Mgr Bugnini écrit encore : « U n travail de longue éducation devra faire comprendre que la liturgie est une action de tout le peuple de Dieu. » Eh bien ! C’est une erreur. Je n e dis pas que c’est formellement hérétique, mais il y a là-dessous une hérésie. Se cache en dessous l’idée que le sacerdoce des fidèles est le même que celui des prêtres et que tout le monde est prêtre et que tout le peuple de Dieu doit offrir le saint sacrifice.

Le prêtre regroupe autour de lui les fidèles de telle manière que l’on croirait que ce n’est pas seulement le prêtre qui est le sacrificateur, qui est vraiment le prêtre, mais aussi les fidèles. De même les fidèles distribuant l’Eucharistie, le pain eucharistique, tout cela est préjudiciable à la juste notion de ce qu’est un prêtre. C’est là un très grand danger parce que l’on risque d’assimiler ce que l’on appelle le sacerdoce des fidèles au sacerdoce des prêtres » (La messe de toujours, p 286-287)

 

Quel est l’auteur de la Nouvelle Messe ?

 

Dans le paragraphe sur  l’auteur de la nouvelle messe, Mgr Lefebvre attribue à Mgr Bugnini un rôle prééminent.

 

« Quel est l’auteur de la nouvelle messe ?

Est-ce que c’est le Saint Père en personne qui est à l’origine de la nouvelle messe, ou est-ce que ce sont des hommes qu’il a placés  - comme Mgr Bugnini, à la Congrégation du culte – qui ont une influence considérable sur lui et qui ont pu mettre dans les textes ce qu’ils voulaient, en forçant sa signature ou en lui imposant leur manière de voir ?

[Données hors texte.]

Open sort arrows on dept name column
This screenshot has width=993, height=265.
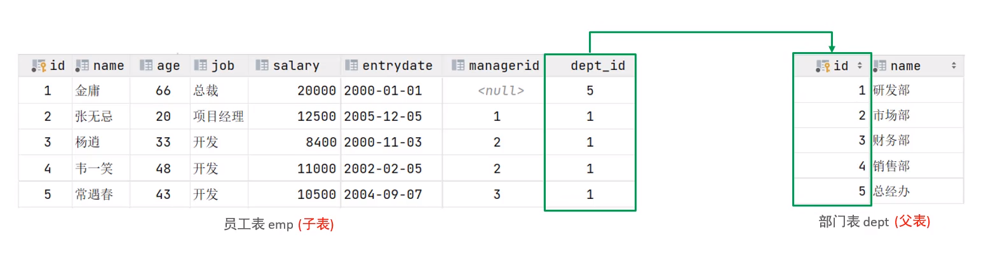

Je ne sais ni à qui l’attribuer, ni dire si le pape en est responsable. Ce qui est stupéfiant, c’est qu’un ordo missae de saveur protestante, et donc favorisant l’hérésie, ait pu être diffusé par la Curie romaine ».

 

L’autorité de Mgr Bugnini

 

« Le cardinal Ratzinger m’écrivait dans sa lettre du 20 juillet 1983 : Vous savez également que pour l’interprétation du missel, l’essentiel n’est pas ce que disent les autorités  privés, mais seulement les documents officiels du Saint-Siège. Les affirmations du père Boyer et de Mgr Bugnini auxquelles vous faites allusion ne sont que des opinions privées ».

 

On est stupéfait de voir comment le cardinal méconnaît l’autorité de Mgr Bugnini, président de la Commission pour la liturgie, secrétaire des Congrégations réunies du culte et des sacrements. Mgr Bugnini avait toute la confiance de Paul VI, et a répondu maintes fois en son nom et au nom des Congrégations dont il était le secrétaire. On peut se demander alors ce que vaut la réforme liturgique, dont il est la cheville ouvrière, s’il s’agit d’une œuvre privée ! »

 

La pensée de Mgr Bugnini ;

 

« La réforme liturgique a été opérée, on le sait, par un père bien connu : le père Bugnini qui avait préparé cela longtemps à l’avance. Déjà, en 1955, il faisait traduire les tettes protestants par Mgr Pintonello, aumônier général des armées italiennes, qui avait passé beaucoup de temps en Allemagne pendant l’Occupation, car lui ne connaissait pas l’allemand.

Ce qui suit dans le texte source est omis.